As far as I understand, the wbe versions are very stripped down compared to their desktop counterparts. That’s a great question though and one I should explore. When I actually spring for excel/365 I can check out the web version while on Linux and if it doesn’t work, look into setting up a virtualized Windows setup.
Btw, the web versions of MS Office are completely free when opening files on a personal, unpaid OneDrive via the web interface at onedrive.live.com
The web versions are literally the thing that Teams launches when you share and open documents there. Teams and the US’s obsession with Chromebooks at school are probably the driving factors behind improving Office Web. Benefit for non-ChromeOS Linux users is surely just coincidental (kinda like Adobe Express).

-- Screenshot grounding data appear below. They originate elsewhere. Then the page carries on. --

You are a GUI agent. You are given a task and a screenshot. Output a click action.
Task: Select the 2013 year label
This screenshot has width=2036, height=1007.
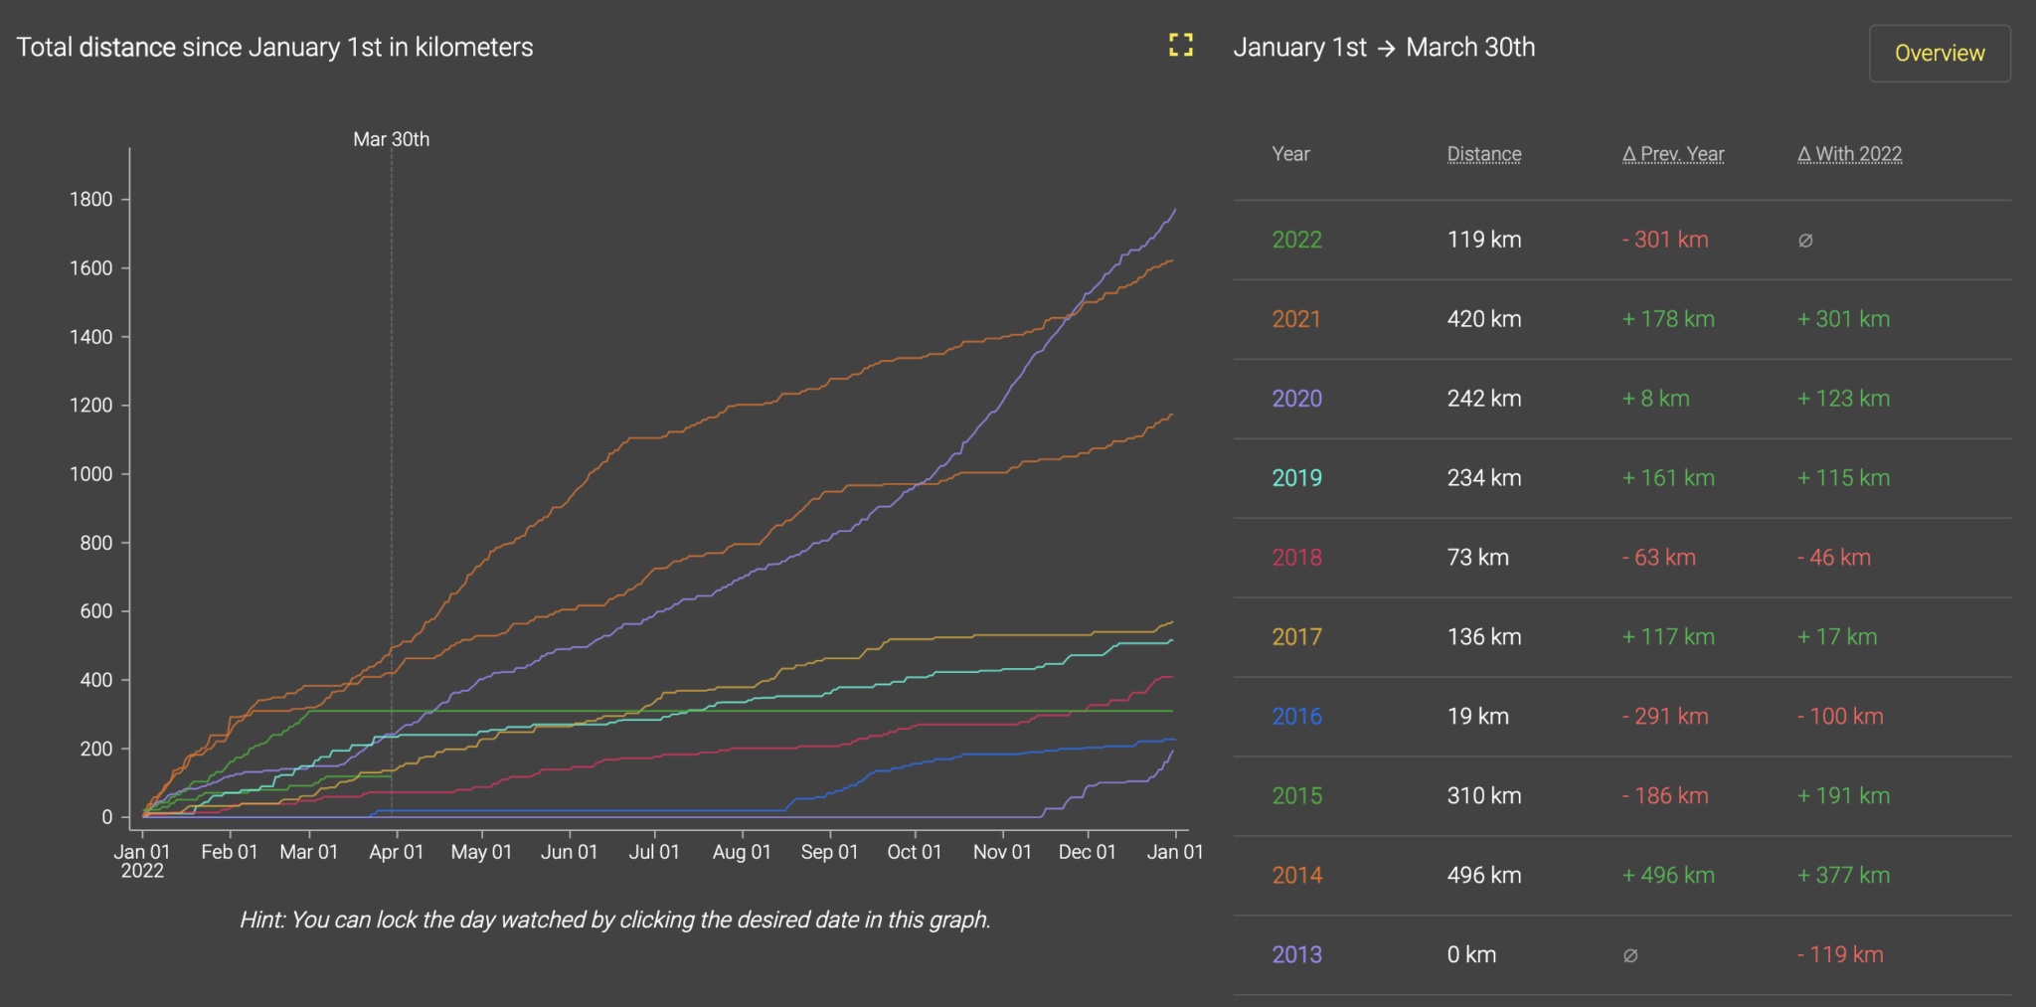pyautogui.click(x=1296, y=953)
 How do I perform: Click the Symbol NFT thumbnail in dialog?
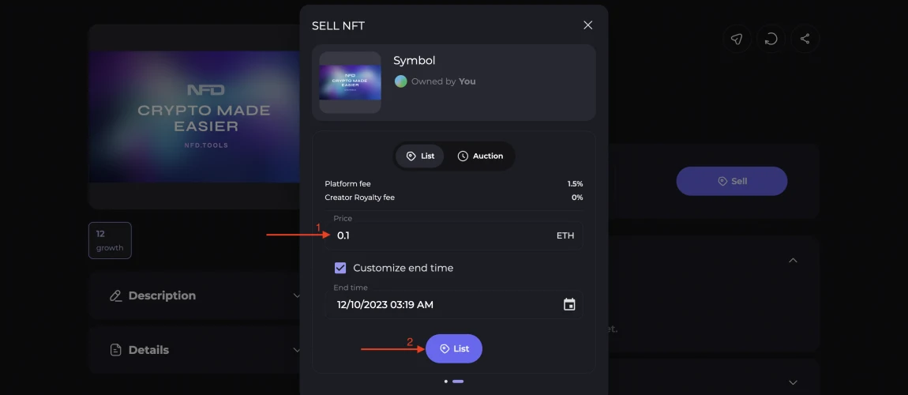click(x=351, y=82)
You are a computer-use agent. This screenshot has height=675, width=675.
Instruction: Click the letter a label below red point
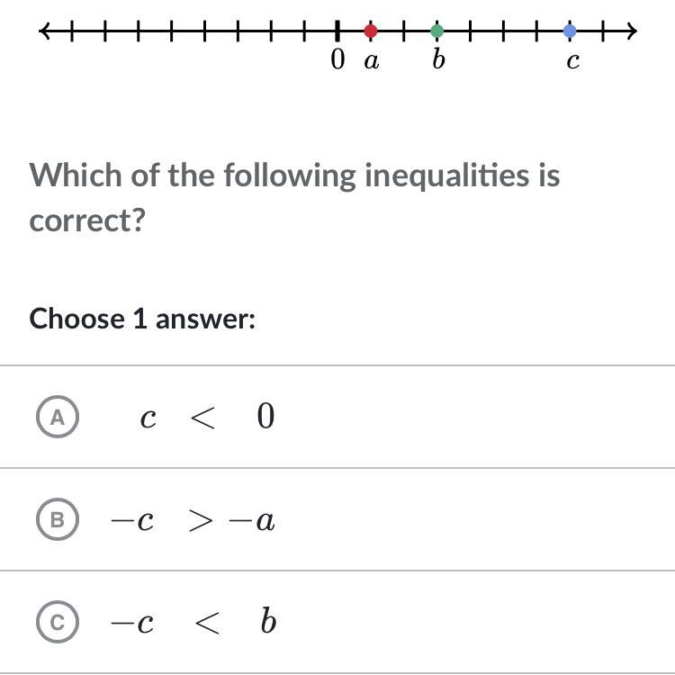371,61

It’s also the thumbnail for the link. I don’t know what the input is for other apps but on sync I could long press it to hover the image with the breakdown and one of the others I used just makes the previews fit to begin with.
But since I’m such a great servant to random people, deck: as in title, arch Linux and Ubuntu: 0.1 and change, Manjaro and mint(? I already forgot): 0.0something … I have 256kb of memory and most of it is reserved by bloatware.
Even though this is mostly because of the Steam Deck, it's still great news. More people get to try out Linux and find out how good the support for gaming on Linux is nowadays. Some may even feel compelled to switch to it on their main machine, especially after Microsoft drops Windows 10 support and forces everyone to upgrade to Windows 11 (which, while certainly better now, still feels like a downgrade IMO).
This probably isn’t the best place to discuss it and I often get hate for saying it but Windows 11 isn’t bad at all after you install a start menu replacement and one of the free apps that allow you to easily change a large number of things like explorer UI tweaks.
I’m not seeing anyone comment on the last paragraph of the article, so I’ll paste it here.
With the SteamOS / Steam Deck monthly numbers not showing any magnificent gains, I am curious over this 0.5% increase for Linux gaming overall and whether it’s genuine.
The likely explanation is when looking at the demographics and seeing Steam by Chinese users dropping 3.4% while the English usage picked up by 3.4%. Chinese gamers and reporting differences there have previously vastly swayed Steam statistics in prior months.
All they said for sure was they sold out their first two production runs which were based on pre-order numbers, and that was over 1mil at the time they said that. Found this quote though:
“According to Omdia, the Steam Deck sold an estimated 1.62 million units in 2022, and is on track to sell about 1.85 million units throughout 2023. This would push total Steam Deck unit sales to 3.47 million by the end of 2023.”
So if true, they blew through those first units super fast, and then ramped production again. I’m sure they sold a ton last month when t was 20% off for Summer Sale as well.
I made the switch fully recently. It's honestly nicer overall for sure. Glad to see things picking up. The more that move over, the more support Linux will get.